Location
- Country: United States
- State: New York
- Counties: Livingston, Steuben, Allegany

Physical characteristics
- • location: Town of Nunda, Livingston County
- • coordinates: 42°33′44″N 77°52′51″W﻿ / ﻿42.56222°N 77.88083°W
- Mouth: Genesee River
- • location: Near Mount Morris, Livingston County
- • coordinates: 42°45′19″N 77°50′26″W﻿ / ﻿42.75528°N 77.84056°W
- Basin size: 334 sq mi (870 km^{2})
- • location: Shakers Crossing (1.4 miles [2.3 km] upstream from mouth)
- • average: 309 cu ft/s (8.7 m^{3}/s)
- • minimum: 4.3 cu ft/s (0.12 m^{3}/s) (August 19, 1970)
- • maximum: 5,510 cu ft/s (156 m^{3}/s) (January 19, 1996)

Basin features
- • left: Keshequa Creek

= Canaseraga Creek =

Canaseraga Creek is a stream that flows through Livingston, Steuben, and Allegany Counties in western and central New York. It is a tributary of the Genesee River, and its 334 sqmi watershed is the largest sub-watershed of that river.

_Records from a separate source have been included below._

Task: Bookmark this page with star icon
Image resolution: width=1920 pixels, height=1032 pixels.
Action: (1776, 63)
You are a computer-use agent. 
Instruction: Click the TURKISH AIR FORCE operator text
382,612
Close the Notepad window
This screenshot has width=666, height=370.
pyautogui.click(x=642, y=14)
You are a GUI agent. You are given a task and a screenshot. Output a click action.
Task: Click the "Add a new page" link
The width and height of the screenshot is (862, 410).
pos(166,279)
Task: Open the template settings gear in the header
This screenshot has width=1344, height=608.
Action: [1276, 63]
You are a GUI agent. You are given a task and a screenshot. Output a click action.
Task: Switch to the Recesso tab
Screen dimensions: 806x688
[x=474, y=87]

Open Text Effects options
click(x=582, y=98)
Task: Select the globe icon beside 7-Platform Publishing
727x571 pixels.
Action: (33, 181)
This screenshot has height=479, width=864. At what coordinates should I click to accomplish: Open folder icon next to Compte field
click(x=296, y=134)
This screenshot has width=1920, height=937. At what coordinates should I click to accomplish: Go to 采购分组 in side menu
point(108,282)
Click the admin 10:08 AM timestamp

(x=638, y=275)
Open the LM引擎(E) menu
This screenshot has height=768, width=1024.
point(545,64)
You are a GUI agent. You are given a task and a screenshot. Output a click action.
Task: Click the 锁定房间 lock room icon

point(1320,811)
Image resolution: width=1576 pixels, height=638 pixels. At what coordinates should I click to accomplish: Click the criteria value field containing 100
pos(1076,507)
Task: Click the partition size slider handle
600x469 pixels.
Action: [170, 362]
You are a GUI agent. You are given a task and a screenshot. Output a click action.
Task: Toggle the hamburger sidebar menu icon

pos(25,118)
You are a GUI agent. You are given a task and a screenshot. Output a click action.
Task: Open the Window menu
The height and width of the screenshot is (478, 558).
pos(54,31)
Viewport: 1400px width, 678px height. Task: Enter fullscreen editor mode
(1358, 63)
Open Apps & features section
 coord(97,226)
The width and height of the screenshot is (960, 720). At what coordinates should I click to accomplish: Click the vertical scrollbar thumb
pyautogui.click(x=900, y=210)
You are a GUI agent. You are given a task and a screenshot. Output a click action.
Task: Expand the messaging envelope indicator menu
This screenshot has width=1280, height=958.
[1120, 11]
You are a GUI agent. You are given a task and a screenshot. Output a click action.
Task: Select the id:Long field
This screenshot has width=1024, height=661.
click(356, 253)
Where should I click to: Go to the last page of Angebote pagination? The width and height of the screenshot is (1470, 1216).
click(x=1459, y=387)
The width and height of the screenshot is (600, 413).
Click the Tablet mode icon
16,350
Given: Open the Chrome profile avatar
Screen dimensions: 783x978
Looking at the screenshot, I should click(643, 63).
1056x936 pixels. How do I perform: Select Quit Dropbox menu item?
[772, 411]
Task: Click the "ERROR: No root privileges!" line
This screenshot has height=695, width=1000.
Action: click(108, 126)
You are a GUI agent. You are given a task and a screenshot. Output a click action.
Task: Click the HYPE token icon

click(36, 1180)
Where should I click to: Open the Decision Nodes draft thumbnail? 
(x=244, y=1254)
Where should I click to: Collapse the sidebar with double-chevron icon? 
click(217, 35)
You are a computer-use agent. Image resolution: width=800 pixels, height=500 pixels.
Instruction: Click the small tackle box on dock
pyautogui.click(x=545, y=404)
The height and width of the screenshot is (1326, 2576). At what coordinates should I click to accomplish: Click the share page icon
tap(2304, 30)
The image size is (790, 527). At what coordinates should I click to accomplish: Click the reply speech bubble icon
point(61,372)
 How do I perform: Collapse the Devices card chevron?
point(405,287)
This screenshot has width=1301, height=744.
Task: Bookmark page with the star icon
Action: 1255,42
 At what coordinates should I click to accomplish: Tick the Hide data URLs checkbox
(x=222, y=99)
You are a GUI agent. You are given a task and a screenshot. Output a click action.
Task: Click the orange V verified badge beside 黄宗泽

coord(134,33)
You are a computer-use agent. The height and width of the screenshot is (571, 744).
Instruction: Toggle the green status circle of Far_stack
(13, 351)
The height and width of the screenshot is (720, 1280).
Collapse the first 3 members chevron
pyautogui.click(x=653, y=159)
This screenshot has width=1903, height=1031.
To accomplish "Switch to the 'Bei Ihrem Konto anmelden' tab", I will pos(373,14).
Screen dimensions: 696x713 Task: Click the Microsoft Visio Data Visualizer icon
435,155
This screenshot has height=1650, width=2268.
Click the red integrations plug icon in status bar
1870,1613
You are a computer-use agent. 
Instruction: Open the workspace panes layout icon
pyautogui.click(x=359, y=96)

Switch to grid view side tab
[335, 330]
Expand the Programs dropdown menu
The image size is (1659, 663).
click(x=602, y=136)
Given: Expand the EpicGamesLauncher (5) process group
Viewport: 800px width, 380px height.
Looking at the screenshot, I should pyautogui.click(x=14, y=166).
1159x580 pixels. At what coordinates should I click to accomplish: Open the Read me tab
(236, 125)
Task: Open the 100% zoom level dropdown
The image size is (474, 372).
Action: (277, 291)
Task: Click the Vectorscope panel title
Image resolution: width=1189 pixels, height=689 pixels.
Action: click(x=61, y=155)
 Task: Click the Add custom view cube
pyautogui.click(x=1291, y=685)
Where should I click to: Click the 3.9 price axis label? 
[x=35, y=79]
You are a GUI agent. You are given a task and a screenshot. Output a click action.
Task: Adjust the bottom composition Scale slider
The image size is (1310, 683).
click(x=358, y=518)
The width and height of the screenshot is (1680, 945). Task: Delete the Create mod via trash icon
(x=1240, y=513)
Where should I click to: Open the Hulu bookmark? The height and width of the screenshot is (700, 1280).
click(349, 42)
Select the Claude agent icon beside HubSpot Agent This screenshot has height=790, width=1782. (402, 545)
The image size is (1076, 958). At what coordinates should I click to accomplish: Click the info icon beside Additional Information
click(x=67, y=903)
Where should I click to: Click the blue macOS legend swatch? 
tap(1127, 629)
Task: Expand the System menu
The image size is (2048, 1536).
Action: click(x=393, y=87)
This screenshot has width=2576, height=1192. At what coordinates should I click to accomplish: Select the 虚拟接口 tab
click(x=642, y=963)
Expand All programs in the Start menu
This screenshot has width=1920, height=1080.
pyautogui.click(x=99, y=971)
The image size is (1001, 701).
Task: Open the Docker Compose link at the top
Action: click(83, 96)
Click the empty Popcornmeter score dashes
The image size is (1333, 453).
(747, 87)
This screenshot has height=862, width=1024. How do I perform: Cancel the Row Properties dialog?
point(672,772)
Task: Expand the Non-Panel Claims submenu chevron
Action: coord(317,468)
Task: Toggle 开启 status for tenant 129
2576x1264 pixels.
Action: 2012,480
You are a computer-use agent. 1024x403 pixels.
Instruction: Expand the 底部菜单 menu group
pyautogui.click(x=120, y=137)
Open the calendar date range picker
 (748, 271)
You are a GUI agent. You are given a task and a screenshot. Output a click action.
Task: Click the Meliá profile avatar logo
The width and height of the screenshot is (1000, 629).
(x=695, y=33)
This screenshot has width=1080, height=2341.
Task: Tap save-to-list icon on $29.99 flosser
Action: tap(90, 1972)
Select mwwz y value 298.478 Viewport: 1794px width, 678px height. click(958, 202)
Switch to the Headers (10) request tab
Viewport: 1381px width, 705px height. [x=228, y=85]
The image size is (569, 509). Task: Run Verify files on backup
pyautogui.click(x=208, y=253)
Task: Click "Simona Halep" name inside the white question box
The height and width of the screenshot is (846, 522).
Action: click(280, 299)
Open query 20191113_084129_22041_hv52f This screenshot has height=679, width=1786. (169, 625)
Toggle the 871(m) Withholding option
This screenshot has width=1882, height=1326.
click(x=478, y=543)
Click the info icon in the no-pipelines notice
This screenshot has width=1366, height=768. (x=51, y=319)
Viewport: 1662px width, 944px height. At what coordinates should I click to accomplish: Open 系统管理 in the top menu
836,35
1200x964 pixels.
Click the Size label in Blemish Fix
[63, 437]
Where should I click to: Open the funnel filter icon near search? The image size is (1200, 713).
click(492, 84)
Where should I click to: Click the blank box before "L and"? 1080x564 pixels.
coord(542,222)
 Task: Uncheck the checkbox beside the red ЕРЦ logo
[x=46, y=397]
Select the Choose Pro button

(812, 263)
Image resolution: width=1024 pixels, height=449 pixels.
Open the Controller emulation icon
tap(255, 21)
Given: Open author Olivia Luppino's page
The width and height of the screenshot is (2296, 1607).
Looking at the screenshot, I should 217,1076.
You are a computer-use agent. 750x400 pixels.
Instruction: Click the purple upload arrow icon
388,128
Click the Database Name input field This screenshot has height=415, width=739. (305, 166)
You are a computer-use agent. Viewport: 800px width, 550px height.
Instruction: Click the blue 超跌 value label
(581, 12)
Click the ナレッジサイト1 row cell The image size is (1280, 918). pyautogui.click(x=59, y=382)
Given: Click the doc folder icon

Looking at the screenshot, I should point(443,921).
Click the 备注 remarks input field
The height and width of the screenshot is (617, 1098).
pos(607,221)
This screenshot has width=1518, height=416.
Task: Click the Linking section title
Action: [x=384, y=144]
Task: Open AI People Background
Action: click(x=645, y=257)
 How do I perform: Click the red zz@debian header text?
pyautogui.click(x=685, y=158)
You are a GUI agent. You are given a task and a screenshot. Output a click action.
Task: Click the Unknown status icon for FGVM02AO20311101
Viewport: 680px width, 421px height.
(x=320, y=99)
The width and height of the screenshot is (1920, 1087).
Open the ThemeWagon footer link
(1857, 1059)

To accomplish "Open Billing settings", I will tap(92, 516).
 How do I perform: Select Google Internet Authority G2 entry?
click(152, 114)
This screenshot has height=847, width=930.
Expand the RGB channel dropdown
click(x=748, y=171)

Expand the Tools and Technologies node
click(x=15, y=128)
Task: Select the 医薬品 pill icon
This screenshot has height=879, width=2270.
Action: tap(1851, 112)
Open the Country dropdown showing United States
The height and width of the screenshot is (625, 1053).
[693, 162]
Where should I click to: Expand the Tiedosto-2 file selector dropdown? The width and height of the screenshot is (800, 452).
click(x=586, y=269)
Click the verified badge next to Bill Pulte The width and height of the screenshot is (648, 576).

The creek's name is of Seneca origin, and was recorded in early records as Ganusgago, Kanuskago, and Caniskrauga. Translations of the name include both "among the milkweeds" and "slippery elms".

==Course==
Canaseraga Creek rises in the town of Nunda, and initially flows south. The creek turns eastward before passing through the village of Canaseraga, after which it flows north. It passes to the west of the village of Dansville, and continues north before joining the Genesee River east of the village of Mount Morris and just downstream of the Mount Morris Dam.

The creek's watershed is the largest sub-watershed of Genesee River. It is primarily composed of agricultural land (46.8%) and forests (44.4%), with 5.7% of the watershed developed for residential and industrial uses.

==Recreation==
The main stem of Canaseraga Creek is annually stocked with brown trout by the New York State Department of Environmental Conservation; in 2015, the creek was stocked with 5,670 trout at locations in Allegany and Steuben counties. Anglers may also target small populations of wild brown trout that are found in Mill Creek and Sugar Creek, both of which flow into Canaseraga Creek near Dansville.

Whitewater rafting takes place in the upper reaches of the creek. An 8 mi stretch of the creek upstream of Dansville contains class IV and V rapids, although water levels are frequently too low for rafting outside of spring flooding events.